The entire, unedited series was released on DVD and Blu-ray by Kino Lorber under license from CBS Home Entertainment on February 20, 2018.

==Legacy==
===Mystery Science Theater 3000===
The series was featured on Mystery Science Theater 3000, a sketch comedy television series about a man and two robots subjected to cheesy B movies as part of a mad scientist's experiment. The show featured the first two volumes of the re-edited Master Ninja tapes on episodes 322 (originally aired January 11, 1992) and 324 (originally aired January 25, 1992). Notable jokes include jabs at Van Cleef's obvious stunt double and Van Patten's muffled speech pattern and heavy New York accent. Both episodes were released on Mystery Science Theater 3000, Volume XX on March 8, 2011.
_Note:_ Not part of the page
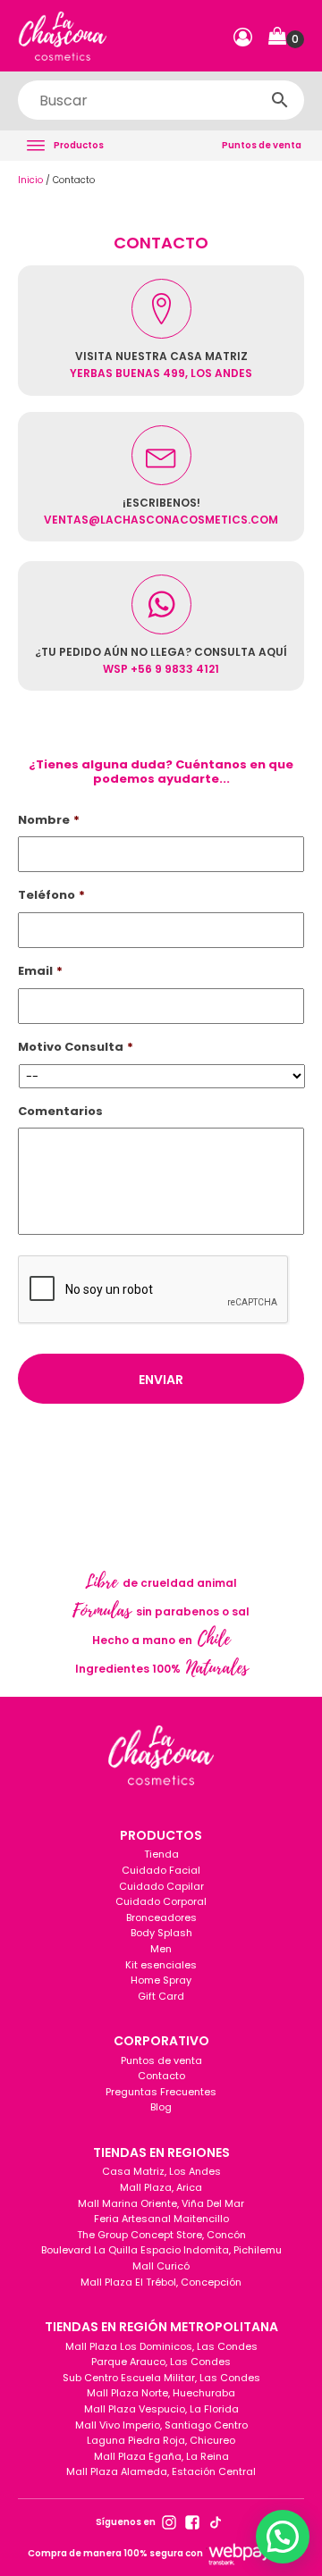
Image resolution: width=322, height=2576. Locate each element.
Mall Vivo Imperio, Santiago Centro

The third volume was intended for episode 624, but, for unspecified reasons, was replaced by Samson vs. the Vampire Women.

===This Movie Sucks!===
The pilot episode was featured on the similarly oriented show This Movie Sucks! which is hosted by Ed the Sock, Liana K and Ron Sparks. Shown as part of the season two opener and shown as a double feature alongside Jesse James Meets Frankenstein's Daughter, the showing was notable for Sparks' "Roninja" gag, which quickly became a favorite among fans.

===References in other media===
- There is a link to The Master in the game Ninja Master by Firebird, for the ZX Spectrum and likely other systems as well. The Ninja Master theme is exactly the same as that of The Master.